Добравшись до ручья, Беркут заметил шевелюру притаившегося по ту сторону его, за камнями, Отшельника.
— А мне казалось, что ты все же не выдержишь и в самый решительный момент боя поможешь моим ребятам, — как бы между прочим сказал он, отдавая Отшельнику пулемет и, в свою очередь, принимая пулемет от Колодного, который еще только переходил ручей.
— Это ваше дело. Губите души, свои и людские, воюйте… Лично я в этой войне хочу лишь одного: сохранить свою жизнь. А сохраняя ее, уберечь и десятки других, мною не убиенных.
— Дезертир — он и есть дезертир, — подытожил этот короткий разговор младший лейтенант. — И философия у него дезертирская. Скажи хоть, в каком звании воевал.

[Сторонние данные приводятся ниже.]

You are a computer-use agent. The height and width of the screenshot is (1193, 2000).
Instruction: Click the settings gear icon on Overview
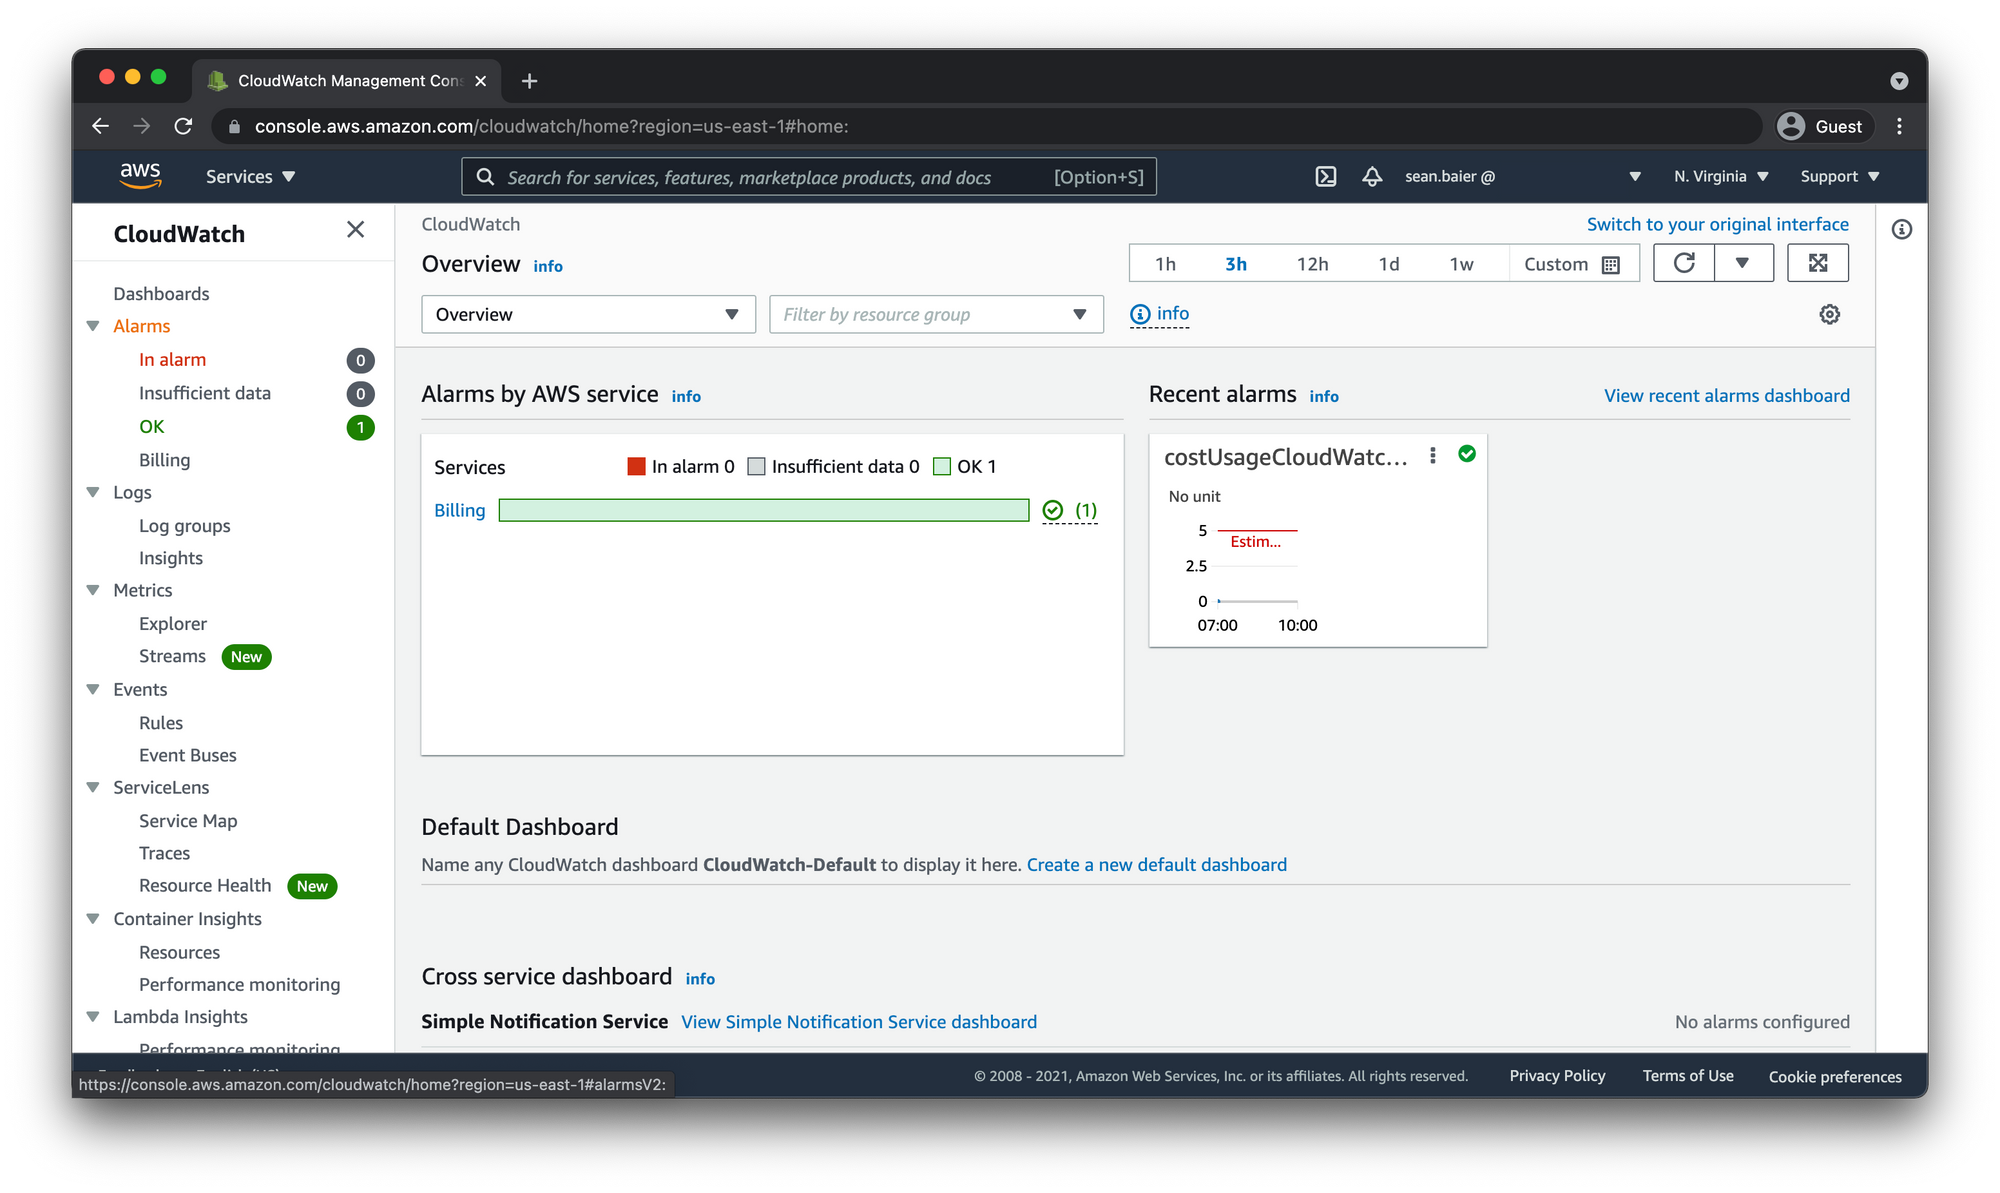[1828, 315]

— Скажу: рядовым необученным. А вот относительно философии… — принимая плащ-палатку с оружием уже от старшины. — Не дезертирская она, а вселенски христианская.
— Это и есть «дезертирская».
— Если бы ее исповедовала хотя бы часть тех людей, которые развязали эту войну и неправедными стараниями которых она полыхает, её, войны этой, может, никогда бы и не было.
— Да ты что, верующий, что ли? — удивился Горелый. — К секте пристал?
— Не верующий. Отчаявшийся.
— Да это уж один черт!
— И в отчаянии своем поверивший в святые заповеди христианские.
— Я вижу, ты хорошо устроился здесь со своими заповедями, — съязвил младший лейтенант. — На военно-полевом суде расскажешь о них… прокурору. Таких, как ты, он обычно выслушивает с большим интересом.
— Не надо, — положил ему руку на плечо Беркут. — Военно-полевым судом здесь ничего не решишь. Видно, в жизни каждого человека должен наступить момент, когда начинает выносить приговор свой собственный, никому не подотчетный суд. Однако для этого солдата судья еще безмолвствует.
13
Только теперь, ощутив в своих объятиях плечи Анны, он понял, как немыслимо давно познавал трепет женского тела, как соскучился по нежному прикосновению девичьих рук и какими упоительными кажутся пылкие поцелуи…
— Тебе нравятся мои ноги, пан лейтенант-поручик? — тихо спросила девушка, беря руку Андрея и нежно проводя ею по оголенному, еще не остывшему от угасающей страсти бедру.
— У тебя очень красивые ноги, — прошептал Беркут, поддаваясь вновь нахлынувшей на него чувственности.
— А разве ты сжимал когда-нибудь в своей руке такую упругую грудь? — перевела его руку так, чтобы капитан ощутил под своей ладонью топорщащийся сосок.
— Такой — нет, никогда, — поддавался условиям ее игры Андрей, с удивлением открывая для себя, что говорит совершенно искренне.
Почти двое суток он добирался до этого хутора, когда-то давно слившегося с ближайшим селом, — чтобы увести отсюда Корбача, Арзамасцева и Анну в лагерь десантников.
Рейд выдался немыслимо тяжелым. Гестапо, полиция и румынская жандармерия уже знали о высадке десантников, появление которых встревожило их сильнее, нежели существование всех остальных, давно действовавших в округе партизанских отрядов. И теперь они старались перекрыть все дороги, все подступы к селам и местечкам, на которые волна за волной накатывались в эти дни обыски, проверки и усиленные облавы.